I would be remiss if I didn’t say that being willing to take on challenging roles and new experiences is very important. Throughout my career I’ve had many hands-on jobs in marketing and communications from public relations, web development, graphic design, photography, and advertising. Being open to these different experiences has allowed me to become well rounded while providing a good foundation. It has added to my ability to create complex strategic plans while having an understanding of the specific work and time it takes to complete those initiatives.
What would people be surprised to know about you?
Growing up in Minnesota, I learned how to ice skate before I learned to walk. In fact, I was a competitive figure skater for 15 years. The most difficult jump I ever landed was a triple salchow.
On the professional side, I am a LEED AP (Leadership in Energy and Environmental Design Accredited Professional) via the United States Green Building Council. I was employed with a mechanical and electrical engineering firm and oversaw the organization’s marketing and business development. We were trying to increase our portfolio of LEED-certified projects and encouraged our engineers to become accredited as it would benefit our business development efforts and project certification. I happened to be joking with the president of the firm regarding the importance of the marketing director knowing more about the process — since I was writing business proposals and building AEC teams for our projects. He challenged me to study and take the test. I am happy to report that I passed on my first attempt — something a few engineers in our firm couldn’t say.
Who was your favorite professor or teacher and why?

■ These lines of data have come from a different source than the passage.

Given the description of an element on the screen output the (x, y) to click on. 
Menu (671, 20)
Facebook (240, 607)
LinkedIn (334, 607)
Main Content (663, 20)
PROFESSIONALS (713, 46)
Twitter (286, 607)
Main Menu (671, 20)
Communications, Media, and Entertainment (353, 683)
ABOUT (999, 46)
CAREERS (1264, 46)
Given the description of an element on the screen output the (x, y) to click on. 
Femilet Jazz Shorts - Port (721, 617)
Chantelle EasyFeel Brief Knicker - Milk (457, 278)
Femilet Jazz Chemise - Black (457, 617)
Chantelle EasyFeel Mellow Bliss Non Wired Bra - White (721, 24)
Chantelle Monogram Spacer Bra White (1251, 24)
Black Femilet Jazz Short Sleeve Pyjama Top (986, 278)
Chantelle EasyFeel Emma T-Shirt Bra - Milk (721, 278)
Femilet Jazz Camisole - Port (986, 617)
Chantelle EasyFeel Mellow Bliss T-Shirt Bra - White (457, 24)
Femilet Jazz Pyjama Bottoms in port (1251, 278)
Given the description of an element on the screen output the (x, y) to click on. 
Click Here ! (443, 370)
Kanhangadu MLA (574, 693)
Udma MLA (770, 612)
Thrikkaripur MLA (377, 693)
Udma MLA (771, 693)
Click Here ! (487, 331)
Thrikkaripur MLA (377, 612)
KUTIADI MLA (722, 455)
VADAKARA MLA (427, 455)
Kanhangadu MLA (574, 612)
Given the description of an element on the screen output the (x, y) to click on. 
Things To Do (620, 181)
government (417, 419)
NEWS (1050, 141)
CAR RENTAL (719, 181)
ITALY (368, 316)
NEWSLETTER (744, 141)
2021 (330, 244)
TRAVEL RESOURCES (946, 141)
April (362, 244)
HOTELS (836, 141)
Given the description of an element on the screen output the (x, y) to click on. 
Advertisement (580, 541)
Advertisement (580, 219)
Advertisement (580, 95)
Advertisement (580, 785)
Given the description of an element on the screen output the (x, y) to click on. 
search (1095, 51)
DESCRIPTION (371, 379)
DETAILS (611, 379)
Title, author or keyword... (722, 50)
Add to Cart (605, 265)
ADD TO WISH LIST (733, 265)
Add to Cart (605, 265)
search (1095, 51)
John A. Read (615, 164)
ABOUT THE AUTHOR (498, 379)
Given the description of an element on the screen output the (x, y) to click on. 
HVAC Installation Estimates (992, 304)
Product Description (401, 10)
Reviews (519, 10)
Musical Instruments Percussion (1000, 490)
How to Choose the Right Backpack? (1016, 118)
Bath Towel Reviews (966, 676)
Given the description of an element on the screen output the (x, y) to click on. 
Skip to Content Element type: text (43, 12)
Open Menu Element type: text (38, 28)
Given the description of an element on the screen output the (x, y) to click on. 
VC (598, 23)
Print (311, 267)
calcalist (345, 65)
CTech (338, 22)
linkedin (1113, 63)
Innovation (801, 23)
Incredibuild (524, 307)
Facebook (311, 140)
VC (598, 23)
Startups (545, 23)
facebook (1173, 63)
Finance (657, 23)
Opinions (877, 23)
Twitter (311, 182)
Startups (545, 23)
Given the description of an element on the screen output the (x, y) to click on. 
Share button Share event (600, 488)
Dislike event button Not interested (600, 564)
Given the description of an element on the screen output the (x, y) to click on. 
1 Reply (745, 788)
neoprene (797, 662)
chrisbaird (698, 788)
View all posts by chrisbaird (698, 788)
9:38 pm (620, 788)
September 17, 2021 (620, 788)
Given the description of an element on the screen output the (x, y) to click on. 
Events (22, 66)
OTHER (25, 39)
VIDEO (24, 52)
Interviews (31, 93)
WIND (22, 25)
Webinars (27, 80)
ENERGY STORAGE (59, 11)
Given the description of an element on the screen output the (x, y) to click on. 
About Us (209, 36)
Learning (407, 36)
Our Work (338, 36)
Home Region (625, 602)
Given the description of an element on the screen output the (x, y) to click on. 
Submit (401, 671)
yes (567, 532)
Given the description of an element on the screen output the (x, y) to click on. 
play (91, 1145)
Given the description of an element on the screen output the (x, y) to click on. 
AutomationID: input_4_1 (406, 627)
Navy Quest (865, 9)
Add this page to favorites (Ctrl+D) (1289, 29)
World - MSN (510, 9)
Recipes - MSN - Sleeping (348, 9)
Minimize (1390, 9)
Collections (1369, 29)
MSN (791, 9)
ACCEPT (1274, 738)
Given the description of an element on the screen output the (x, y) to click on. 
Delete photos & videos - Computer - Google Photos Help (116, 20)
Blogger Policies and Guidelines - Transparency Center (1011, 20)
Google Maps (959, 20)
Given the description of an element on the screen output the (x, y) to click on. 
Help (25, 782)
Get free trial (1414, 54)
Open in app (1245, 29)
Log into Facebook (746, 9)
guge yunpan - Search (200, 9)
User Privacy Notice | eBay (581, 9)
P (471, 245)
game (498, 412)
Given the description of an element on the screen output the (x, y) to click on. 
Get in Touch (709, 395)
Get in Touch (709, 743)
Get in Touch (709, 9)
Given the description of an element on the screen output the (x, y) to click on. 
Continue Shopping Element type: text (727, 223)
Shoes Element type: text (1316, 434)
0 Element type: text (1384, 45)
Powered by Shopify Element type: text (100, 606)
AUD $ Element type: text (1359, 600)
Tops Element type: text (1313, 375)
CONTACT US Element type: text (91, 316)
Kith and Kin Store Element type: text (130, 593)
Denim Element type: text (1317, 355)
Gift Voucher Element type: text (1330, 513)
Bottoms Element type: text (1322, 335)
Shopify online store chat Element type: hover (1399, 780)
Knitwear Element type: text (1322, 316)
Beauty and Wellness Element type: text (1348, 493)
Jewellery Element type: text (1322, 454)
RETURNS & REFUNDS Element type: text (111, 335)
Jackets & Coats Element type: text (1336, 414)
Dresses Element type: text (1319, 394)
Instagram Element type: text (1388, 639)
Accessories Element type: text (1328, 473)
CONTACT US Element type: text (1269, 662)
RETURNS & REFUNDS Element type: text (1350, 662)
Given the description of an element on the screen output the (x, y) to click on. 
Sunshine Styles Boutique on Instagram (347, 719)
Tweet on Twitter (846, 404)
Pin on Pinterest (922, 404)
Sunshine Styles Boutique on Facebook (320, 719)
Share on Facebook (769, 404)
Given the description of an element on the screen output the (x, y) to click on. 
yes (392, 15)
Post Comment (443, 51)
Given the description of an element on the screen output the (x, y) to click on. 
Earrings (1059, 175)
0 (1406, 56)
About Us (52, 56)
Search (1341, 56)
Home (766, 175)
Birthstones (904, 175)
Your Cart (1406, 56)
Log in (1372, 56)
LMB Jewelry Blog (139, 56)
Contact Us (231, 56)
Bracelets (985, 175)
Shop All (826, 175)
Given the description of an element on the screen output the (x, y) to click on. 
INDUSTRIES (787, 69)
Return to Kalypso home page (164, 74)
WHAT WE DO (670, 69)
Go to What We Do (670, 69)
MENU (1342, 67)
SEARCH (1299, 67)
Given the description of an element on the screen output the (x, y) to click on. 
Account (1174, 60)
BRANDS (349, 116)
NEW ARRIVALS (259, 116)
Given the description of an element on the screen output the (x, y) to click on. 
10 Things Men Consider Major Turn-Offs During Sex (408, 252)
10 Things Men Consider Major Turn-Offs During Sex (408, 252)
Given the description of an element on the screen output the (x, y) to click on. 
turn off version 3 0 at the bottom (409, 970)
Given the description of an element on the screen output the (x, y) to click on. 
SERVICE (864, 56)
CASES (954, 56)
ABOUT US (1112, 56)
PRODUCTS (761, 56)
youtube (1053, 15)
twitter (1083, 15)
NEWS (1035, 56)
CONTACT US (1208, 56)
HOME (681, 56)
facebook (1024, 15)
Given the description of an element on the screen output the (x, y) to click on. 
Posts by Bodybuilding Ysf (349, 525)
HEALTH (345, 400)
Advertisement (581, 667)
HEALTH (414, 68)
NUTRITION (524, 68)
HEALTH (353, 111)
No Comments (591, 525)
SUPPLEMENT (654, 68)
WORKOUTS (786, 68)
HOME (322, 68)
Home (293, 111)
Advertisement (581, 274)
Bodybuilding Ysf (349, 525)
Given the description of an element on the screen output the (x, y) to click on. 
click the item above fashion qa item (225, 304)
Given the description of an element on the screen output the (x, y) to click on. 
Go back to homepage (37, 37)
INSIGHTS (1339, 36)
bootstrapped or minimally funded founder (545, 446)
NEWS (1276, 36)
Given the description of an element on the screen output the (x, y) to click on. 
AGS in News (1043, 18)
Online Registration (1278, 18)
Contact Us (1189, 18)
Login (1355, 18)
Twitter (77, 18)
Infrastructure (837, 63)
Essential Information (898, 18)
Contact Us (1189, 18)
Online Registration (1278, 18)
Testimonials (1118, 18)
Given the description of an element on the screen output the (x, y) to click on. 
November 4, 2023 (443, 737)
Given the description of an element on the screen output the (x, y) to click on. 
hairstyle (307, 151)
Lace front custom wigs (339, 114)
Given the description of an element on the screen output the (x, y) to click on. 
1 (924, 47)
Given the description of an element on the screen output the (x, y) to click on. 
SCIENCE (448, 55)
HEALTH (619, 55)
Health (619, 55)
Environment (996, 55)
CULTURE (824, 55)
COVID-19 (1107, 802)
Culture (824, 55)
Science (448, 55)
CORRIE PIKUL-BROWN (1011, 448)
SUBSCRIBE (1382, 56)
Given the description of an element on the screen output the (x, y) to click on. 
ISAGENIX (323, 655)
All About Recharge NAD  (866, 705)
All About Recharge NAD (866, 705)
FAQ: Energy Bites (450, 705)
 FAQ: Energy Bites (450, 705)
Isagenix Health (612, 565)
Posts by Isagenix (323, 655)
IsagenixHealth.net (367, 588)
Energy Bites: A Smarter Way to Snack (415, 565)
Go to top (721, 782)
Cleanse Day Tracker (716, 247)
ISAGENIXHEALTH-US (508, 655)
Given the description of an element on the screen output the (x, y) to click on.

A former supervisor who became my mentor. After college, she started her career in customer service, not marketing or communications, for one of the world’s largest airlines. She worked her way up in the organization, ultimately becoming the vice president of global marketing. Listening to her stories and life lessons has instilled in me a sense of motivation and humility, if that makes sense. She has shown me how having a bit of tenacity, a sense of humor, and a positive outlook can take you far in life. I try to reflect those traits in my leadership style.
Who is your hero?
I’m fortunate to say that I have a few heroes in my life. I have a soft spot for those who serve and protect our country each and every day. My grandfather was one of the original Darby’s Rangers in World War II and lived through some of the toughest battles fought at that time. Very humble, he would only share a few stories when I was younger. It was only when I was older that I learned more about the Rangers’ significance in a number of history books — further realizing what he lived through and their significance in history. Because of my own research, coupled with hearing first-hand accounts from WWII veterans and current active duty soldiers, I developed a further appreciation for him and his beliefs. Funny enough, his connection to this important group in WWII led to some important milestones in my own life.
Pastime or hobbies?
My pastimes and hobbies have certainly evolved since having children 10 years ago. I used to attend a number of concerts and enjoyed many outdoor activities such as running, hiking, and golf. Now, if I’m lucky, a good book and listening to Van Morrison is nice way to decompress.